夫婦別姓導入に「賛成」多数 でも自分は「希望しない」」(産経新聞2015年12月14日)

夫婦別姓に賛成 51.4%
     反対 42.3%

 過半数が賛成となりました。もっと素晴らしいと思うのが、年代別の結果です。

 20代は男女ともに70%以上が賛成
 60代以上は男女ともに半数以上が反対

 この中で夫婦別姓が導入されても自分は希望しないと答えた人が69.8%でした。この結果から思うところは、高齢者が反対するのはいかがなものかと思うところです。これからの世代がどちらを選択できるようにしてもいいじゃないかと思っているのに、それに対して敢えて反対を言うのは、はっきり言えば迷惑な話です。世界の趨勢、時代の趨勢が夫婦別姓へと定着し、改姓を嫌う人たちが多くいる中で、何故、同姓を押し付けようとするのでしょうか。

 若い世代がそれを望むのに、それを既に大半の人生を終えた人たちが反対し、同姓を押し付ける構図は、全くもって不快としかいいようがありません。

 夫婦別姓は時代の流れでもあり世界の趨勢です。これに敢えて反対し、絶対にダメだとする理由こそ見つかりません。

 家族の絆だ、などというお題目は全くもって意味がないだけでなく、家に縛り付けるだけの概念でしかありません。
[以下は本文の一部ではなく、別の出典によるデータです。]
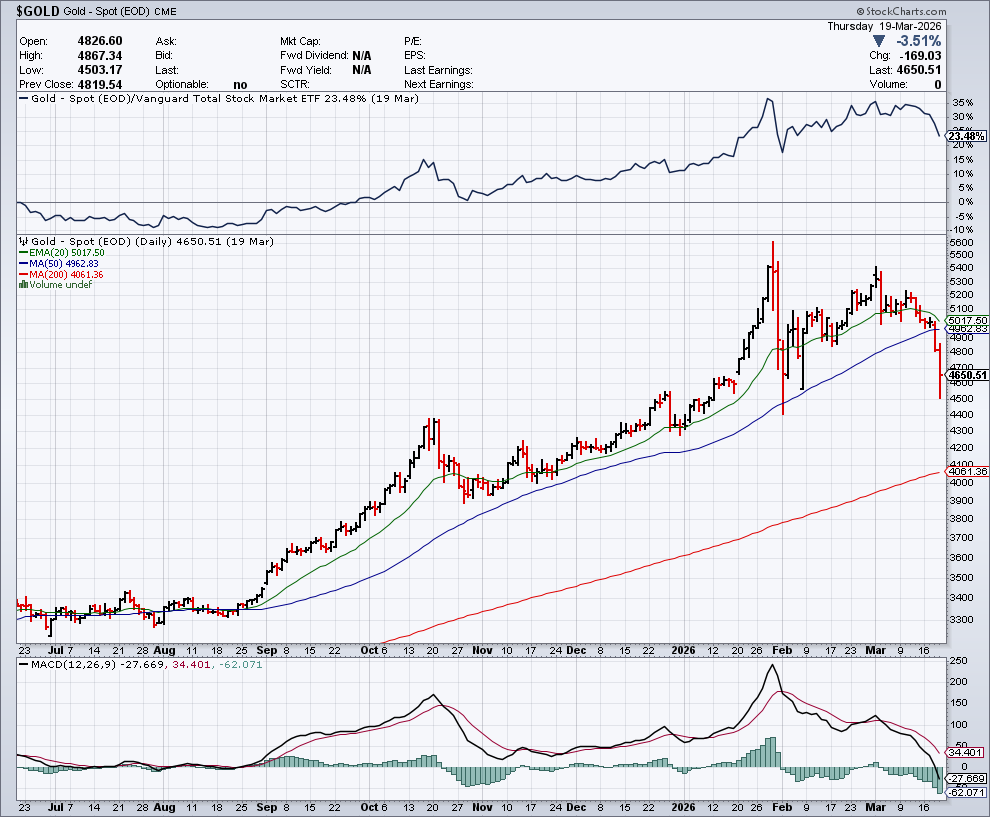Click the -62.071 MACD histogram value tag
990x817 pixels.
(968, 792)
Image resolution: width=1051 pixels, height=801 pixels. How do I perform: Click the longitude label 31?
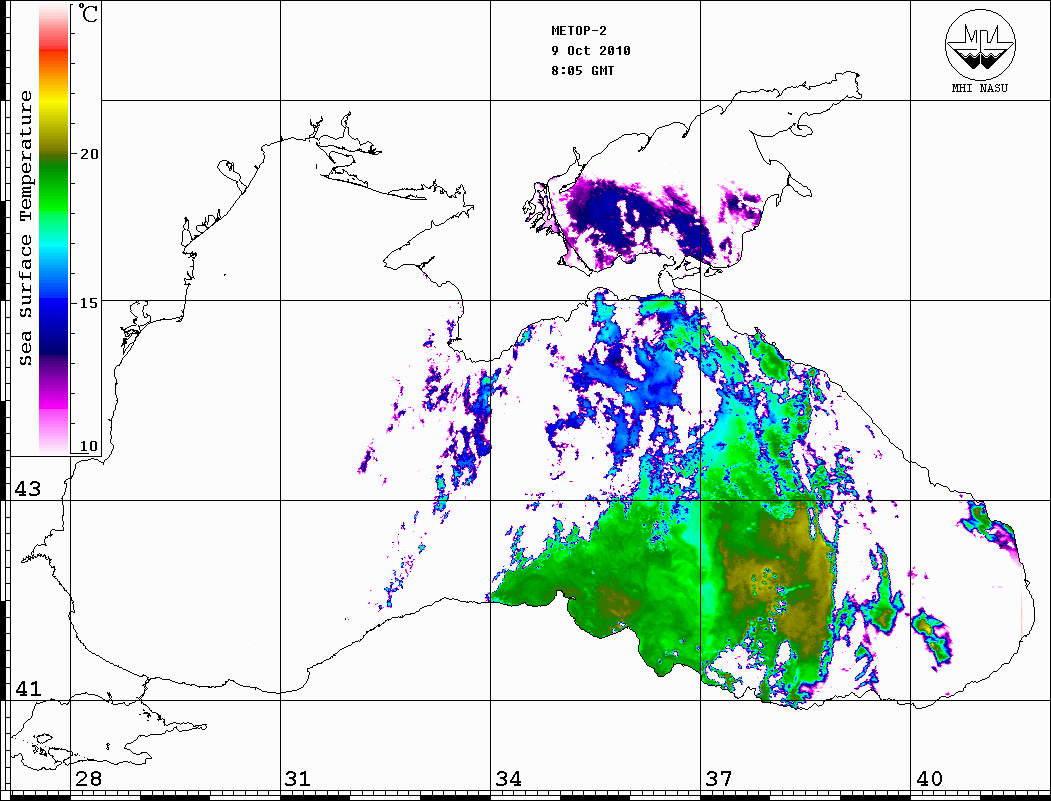tap(297, 779)
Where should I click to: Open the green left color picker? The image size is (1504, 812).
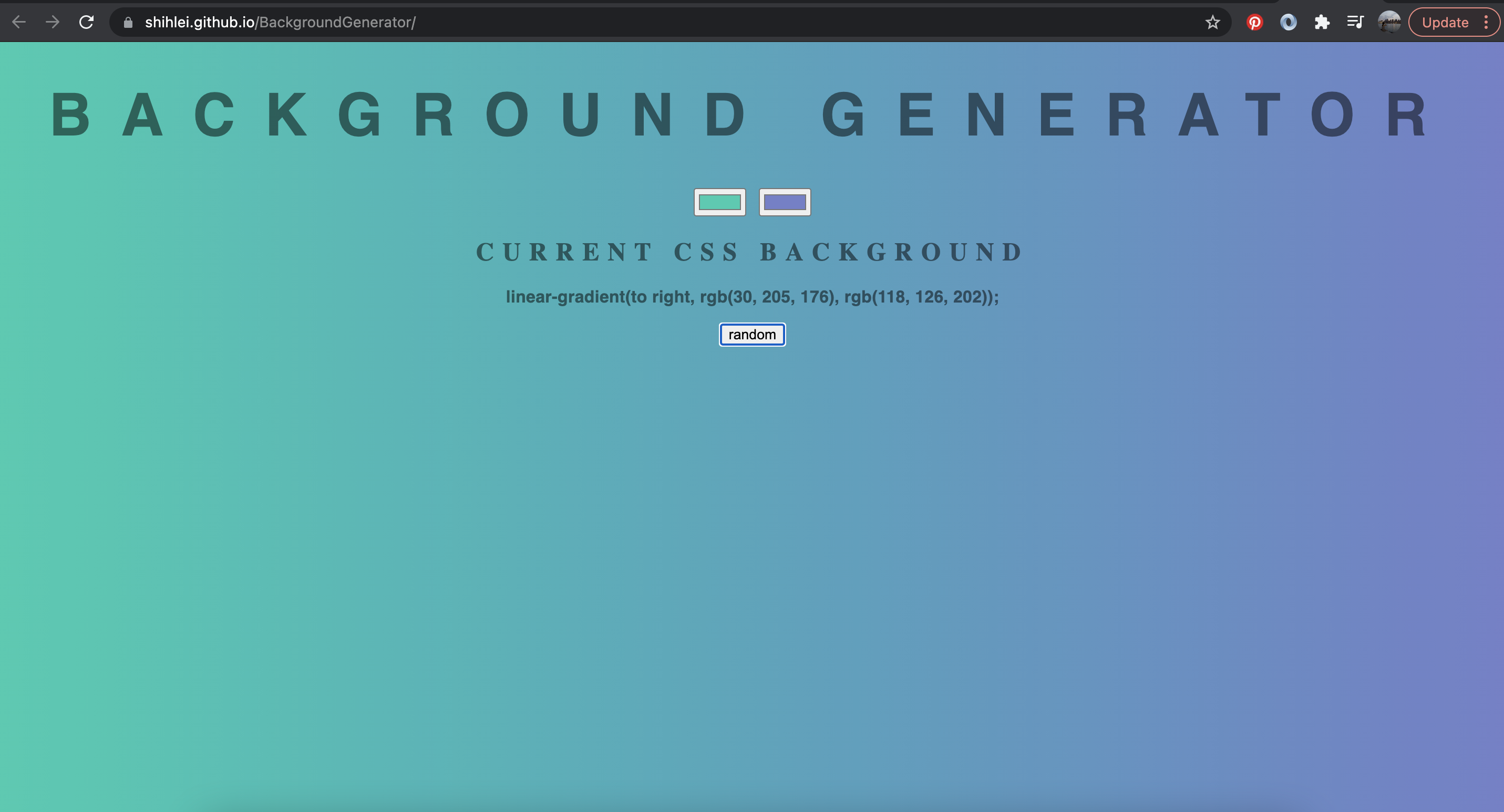719,202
絆といいながら日本でも着実に離婚も増加し、高齢夫婦の離婚も社会現象になっているのですから、苗字が同じになったら絆が深まるなどというのはあまりに短絡的です。このような時代錯誤の発想で次の世代を縛ることは本当にやめてもらいたいものです。

 離婚数、離婚率は増え続けてきましたが、近年、それも減少傾向と言われていますが、婚姻数そのものも減少しています。今まで日本では離婚数が少なかったのは絆があったからではなく、そもそも婚姻制度の妻側が縛り付けられてきたからに過ぎません。

厚労省ホームページより
 もっとも自分は別姓にはしないが69.8%というのも別次元では問題を含んでいます。自分は別姓にしないという場合、自分は相手の苗字に変えますからという意味であれば、まだ自己決定と言えますが、自分ではなく配偶者になる人には変えることを求めているのであれば、夫婦別姓に賛成とは実は矛盾する態度とも言えます。